◆ **DATA PROVIDED**:
┏━━
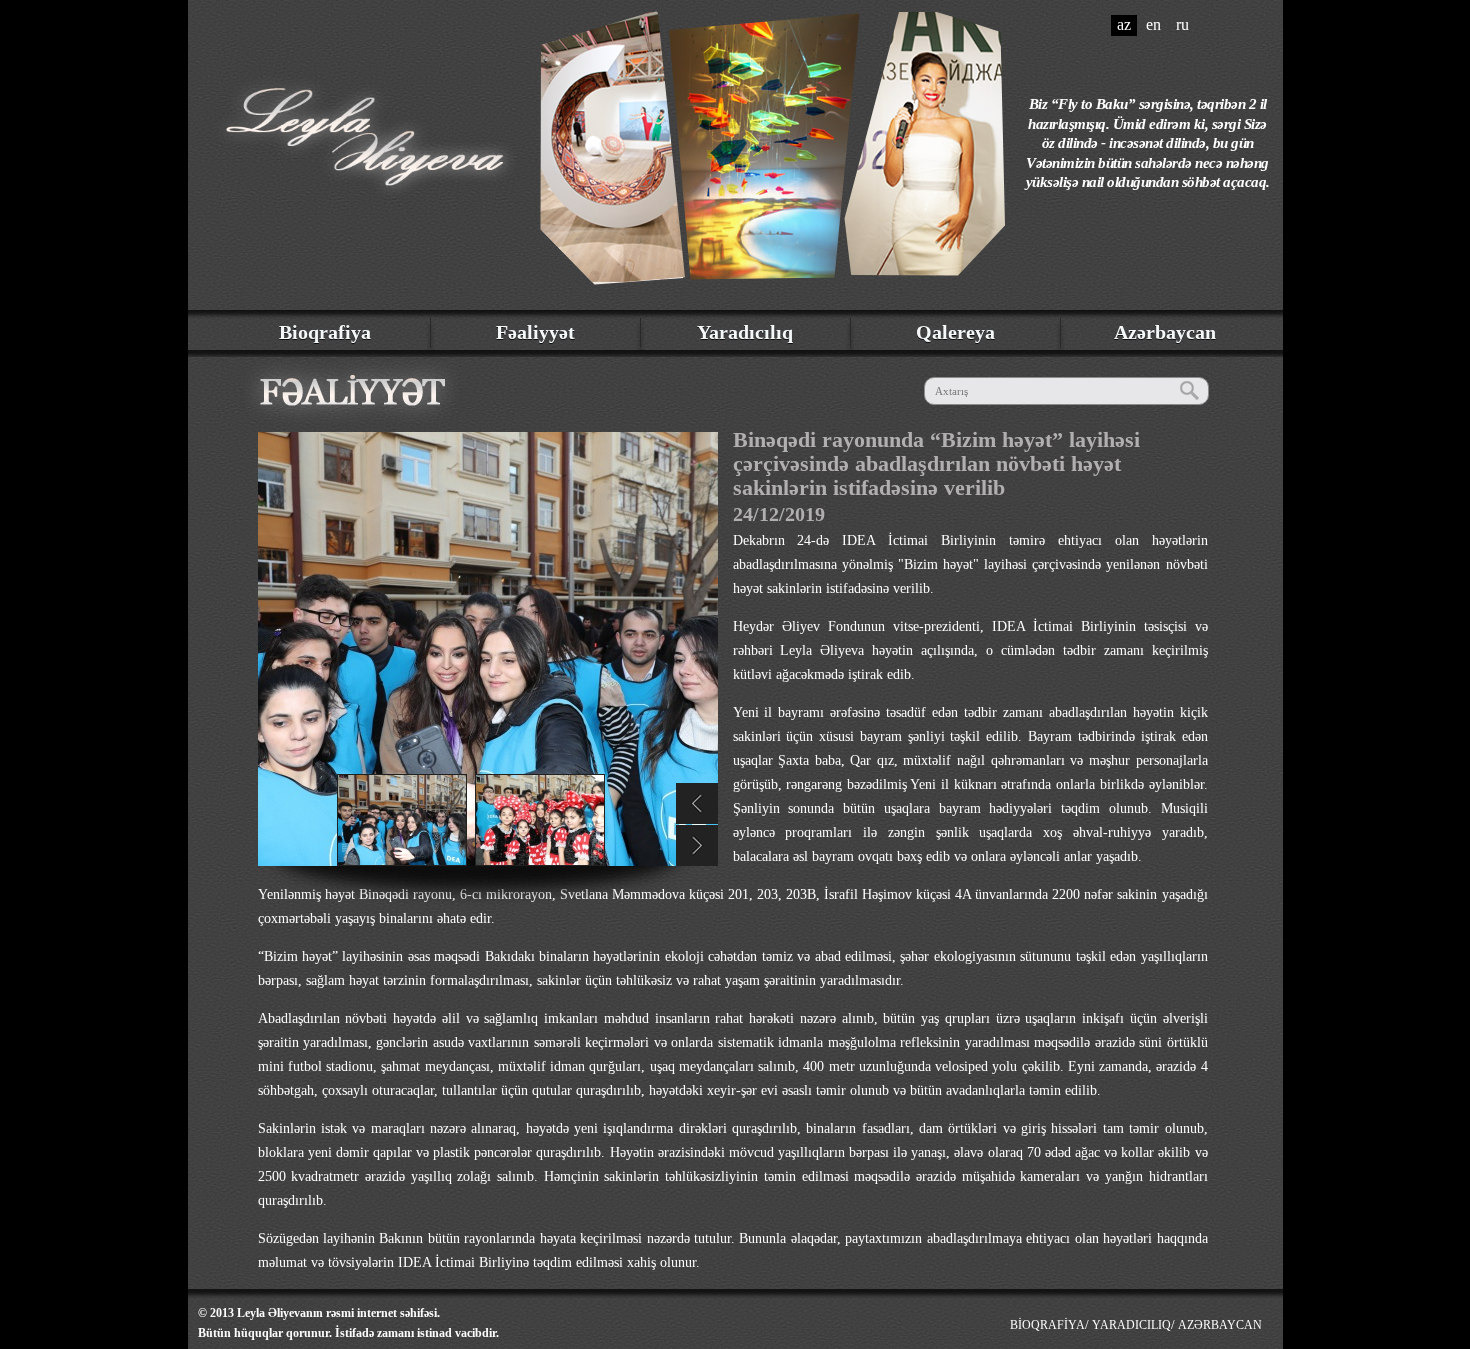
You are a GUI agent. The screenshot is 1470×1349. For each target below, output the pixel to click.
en (1153, 24)
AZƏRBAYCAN (1220, 1325)
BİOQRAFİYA (1047, 1325)
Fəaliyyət (535, 332)
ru (1182, 24)
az (1124, 24)
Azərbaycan (1165, 332)
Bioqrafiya (325, 332)
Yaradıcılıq (745, 332)
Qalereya (955, 332)
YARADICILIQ (1131, 1325)
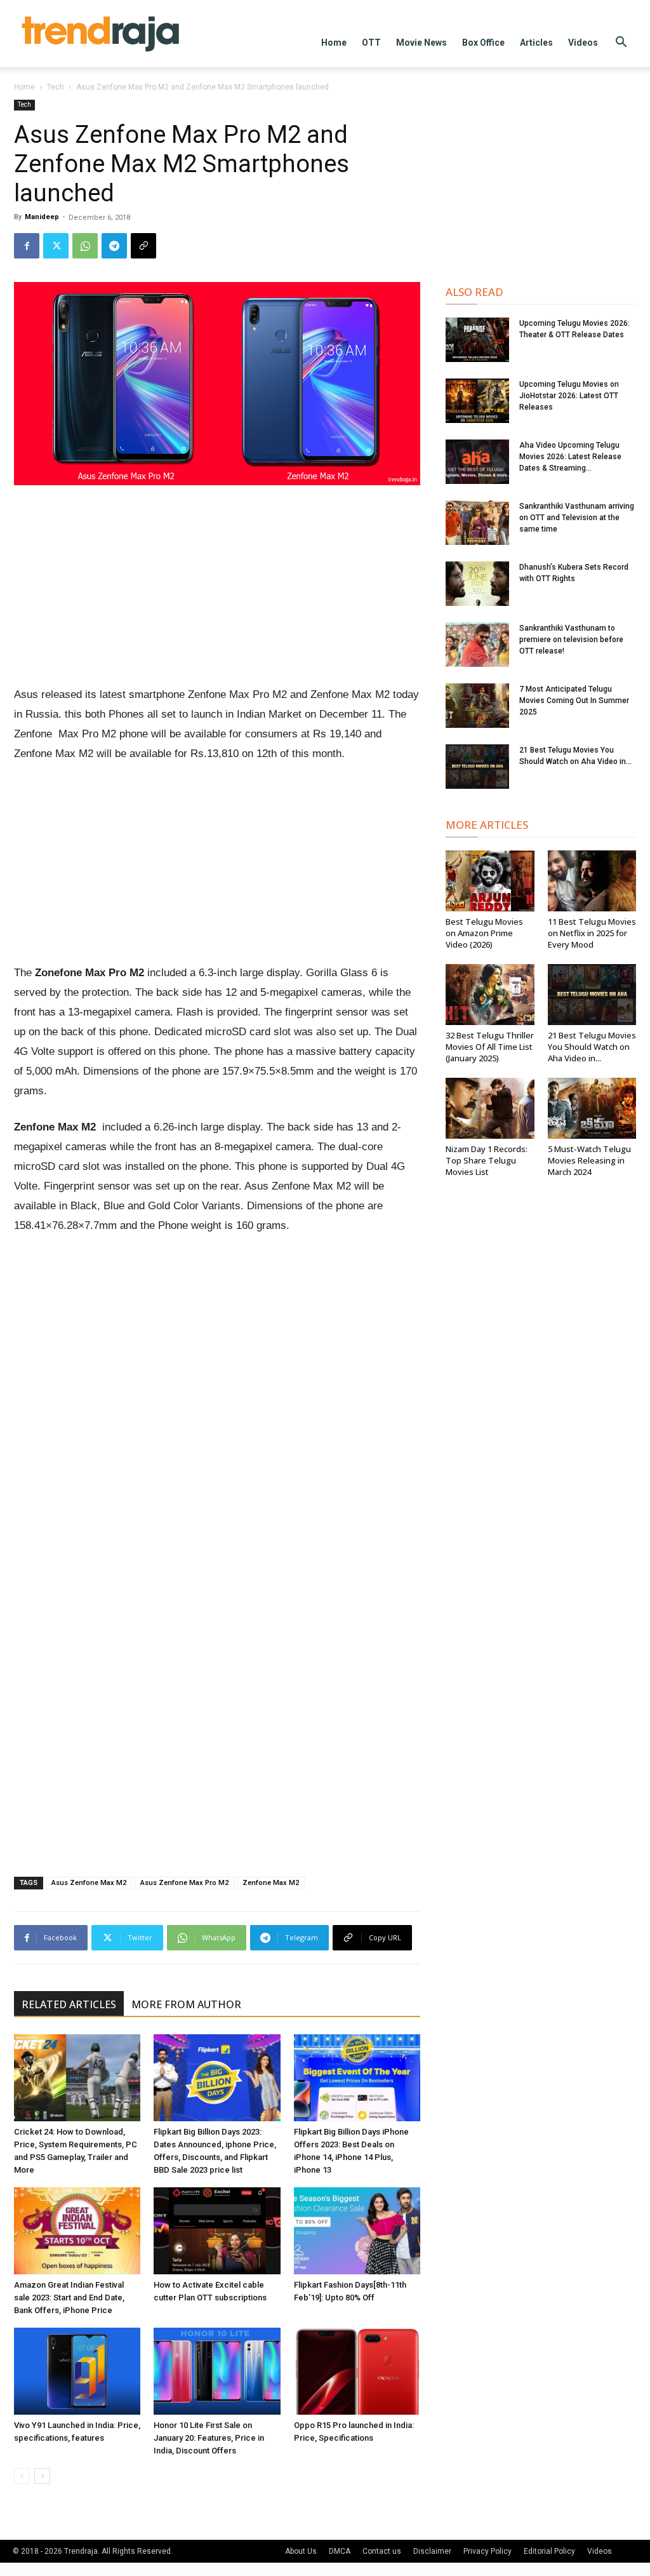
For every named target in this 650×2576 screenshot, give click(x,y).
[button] (621, 43)
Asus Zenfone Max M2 (88, 1883)
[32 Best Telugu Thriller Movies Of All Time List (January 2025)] (490, 994)
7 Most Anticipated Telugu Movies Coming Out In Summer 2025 (574, 700)
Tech (55, 87)
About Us (301, 2551)
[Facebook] (26, 245)
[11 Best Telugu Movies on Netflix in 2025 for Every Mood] (592, 880)
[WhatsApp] (85, 245)
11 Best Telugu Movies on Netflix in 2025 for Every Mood (592, 933)
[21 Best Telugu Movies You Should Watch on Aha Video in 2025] (477, 766)
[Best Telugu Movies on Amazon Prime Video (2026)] (490, 880)
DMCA (339, 2551)
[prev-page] (22, 2476)
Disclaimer (432, 2551)
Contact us (381, 2551)
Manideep (42, 217)
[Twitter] (56, 245)
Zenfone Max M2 (270, 1883)
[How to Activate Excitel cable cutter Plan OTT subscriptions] (217, 2230)
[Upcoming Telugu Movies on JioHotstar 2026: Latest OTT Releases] (477, 401)
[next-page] (42, 2476)
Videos (583, 42)
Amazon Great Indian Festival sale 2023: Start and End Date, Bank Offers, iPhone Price (69, 2297)
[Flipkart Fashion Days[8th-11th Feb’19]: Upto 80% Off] (357, 2230)
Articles (536, 42)
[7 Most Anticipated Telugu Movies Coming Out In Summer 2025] (477, 705)
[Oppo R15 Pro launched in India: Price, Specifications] (357, 2371)
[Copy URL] (143, 245)
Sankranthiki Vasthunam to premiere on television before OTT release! (571, 639)
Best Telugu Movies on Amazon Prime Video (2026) (484, 933)
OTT (371, 42)
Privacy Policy (487, 2551)
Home (334, 42)
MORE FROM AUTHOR (186, 2004)
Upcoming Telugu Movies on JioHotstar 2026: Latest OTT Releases (569, 396)
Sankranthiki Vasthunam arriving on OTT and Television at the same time (576, 517)
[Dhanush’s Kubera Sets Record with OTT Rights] (477, 583)
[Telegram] (114, 245)
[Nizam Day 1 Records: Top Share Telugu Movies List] (490, 1108)
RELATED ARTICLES (69, 2004)
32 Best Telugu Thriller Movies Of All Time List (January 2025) (490, 1047)
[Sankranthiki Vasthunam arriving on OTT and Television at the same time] (477, 522)
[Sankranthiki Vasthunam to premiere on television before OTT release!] (477, 644)
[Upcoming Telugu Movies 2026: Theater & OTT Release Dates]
┗━━
◆ **EXERCISE BRIEF**: Look above for the line with "Fəaliyyət (535, 332)" and the line with "OTT (371, 42)", then copy exactly the lines from the first through the second, both kept, with no pictures.

◆ **EXPECTED ANSWER**:
Fəaliyyət (535, 332)
ru (1182, 24)
az (1124, 24)
Azərbaycan (1165, 332)
Bioqrafiya (325, 332)
Yaradıcılıq (745, 332)
Qalereya (955, 332)
YARADICILIQ (1131, 1325)
For every named target in this 650×2576 screenshot, give click(x,y).
[button] (621, 43)
Asus Zenfone Max M2 (88, 1883)
[32 Best Telugu Thriller Movies Of All Time List (January 2025)] (490, 994)
7 Most Anticipated Telugu Movies Coming Out In Summer 2025 (574, 700)
Tech (55, 87)
About Us (301, 2551)
[Facebook] (26, 245)
[11 Best Telugu Movies on Netflix in 2025 for Every Mood] (592, 880)
[WhatsApp] (85, 245)
11 Best Telugu Movies on Netflix in 2025 for Every Mood (592, 933)
[21 Best Telugu Movies You Should Watch on Aha Video in 2025] (477, 766)
[Best Telugu Movies on Amazon Prime Video (2026)] (490, 880)
DMCA (339, 2551)
[prev-page] (22, 2476)
Disclaimer (432, 2551)
Contact us (381, 2551)
Manideep (42, 217)
[Twitter] (56, 245)
Zenfone Max M2 (270, 1883)
[How to Activate Excitel cable cutter Plan OTT subscriptions] (217, 2230)
[Upcoming Telugu Movies on JioHotstar 2026: Latest OTT Releases] (477, 401)
[next-page] (42, 2476)
Videos (583, 42)
Amazon Great Indian Festival sale 2023: Start and End Date, Bank Offers, iPhone Price (69, 2297)
[Flipkart Fashion Days[8th-11th Feb’19]: Upto 80% Off] (357, 2230)
Articles (536, 42)
[7 Most Anticipated Telugu Movies Coming Out In Summer 2025] (477, 705)
[Oppo R15 Pro launched in India: Price, Specifications] (357, 2371)
[Copy URL] (143, 245)
Sankranthiki Vasthunam to premiere on television before OTT release! (571, 639)
Best Telugu Movies on Amazon Prime Video (2026) (484, 933)
OTT (371, 42)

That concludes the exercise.